# Written task
Please continue the piece below on the university pensions strike, picking up right after its final sentence.

# Extract to read
The university pensions strike is a selfish bid to hold future generations to ransom

University lecturers began a strike over their pensions last week. The dispute may even run on and jeopardise the summer exams.

The main issue is that the universities’ pension scheme seems to be in substantial deficit. To solve the problem, a move from defined benefits to defined contributions is proposed.

With the former, the pension is a guaranteed amount each year. With the latter, the pension depends upon how well the assets which back it are performing.

Matt’s cartoon in the Telegraph brilliantly captured the reactions of many, as he so often does. Two dons are walking through a quadrangle, with one saying “if a philosophy lecturer went on strike and all his students slept through it, did the strike ever happen?”.

The more liberal elements of the media have been much more sympathetic. Lengthy interviews with the strikers and their grievances have been published.

These are illuminating.

A woman in her 30s, for example, complained bitterly that the uncertainty that the changes would bring to her future pension were creating so much stress she was barely capable of doing any work.

The life cycle theory of savings and consumption, favoured by many economists, would be helpful to her. Put simply, she should save more while young to draw more benefits when she is old. She, and others like her, could simply take out a personal pension scheme to boost their existing one. But this rational choice appears to have escaped her.

# Supplied data
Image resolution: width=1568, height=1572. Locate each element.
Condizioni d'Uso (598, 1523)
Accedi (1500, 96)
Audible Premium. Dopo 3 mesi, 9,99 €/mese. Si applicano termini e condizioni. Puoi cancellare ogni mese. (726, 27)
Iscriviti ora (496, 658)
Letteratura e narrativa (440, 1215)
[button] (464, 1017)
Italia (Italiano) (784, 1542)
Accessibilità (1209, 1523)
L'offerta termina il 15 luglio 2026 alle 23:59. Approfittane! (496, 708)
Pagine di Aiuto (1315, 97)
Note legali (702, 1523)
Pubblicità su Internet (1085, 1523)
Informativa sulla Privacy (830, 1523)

# Answer to this task
A lawyer in his early 40s conformed more closely to the paradigm of rational behaviour. He was very clear. It was the responsibility of his employer – the university – to provide him with a guaranteed income when he retired, so someone else could pay for his benefits.

The motives of many students are more difficult to discern. Many seem to be fervent supporters of high pensions for their teachers. This could be pure altruism, or it could just be stupidity – because they are the ones who will be paying for these pensions. They will be working when the lecturers have retired.

Pensions can only be paid out of the efforts of those currently in work. Even intelligent people, which for all their faults is a category which embraces many lecturers and students, often fail to grasp this basic fact.

Pensions provided by the state are funded out of taxation. Parts of many private pensions will be paid for by interest on government bonds, but taxes are needed to pay for this.

Pension assets invested in the stock market give rise to a stream of dividend payments. But these in turn depend upon the productivity and efforts of the labour force at the time.

An exception might seem to be a country such as Norway, which has used its oil assets to reap investments abroad. This just means the Norwegians have been smart enough to get foreign workers to pay their pensions rather than their own citizens.

A demand for a guaranteed benefit is nothing more than trying to hold a future generation to ransom. Only they can pay it.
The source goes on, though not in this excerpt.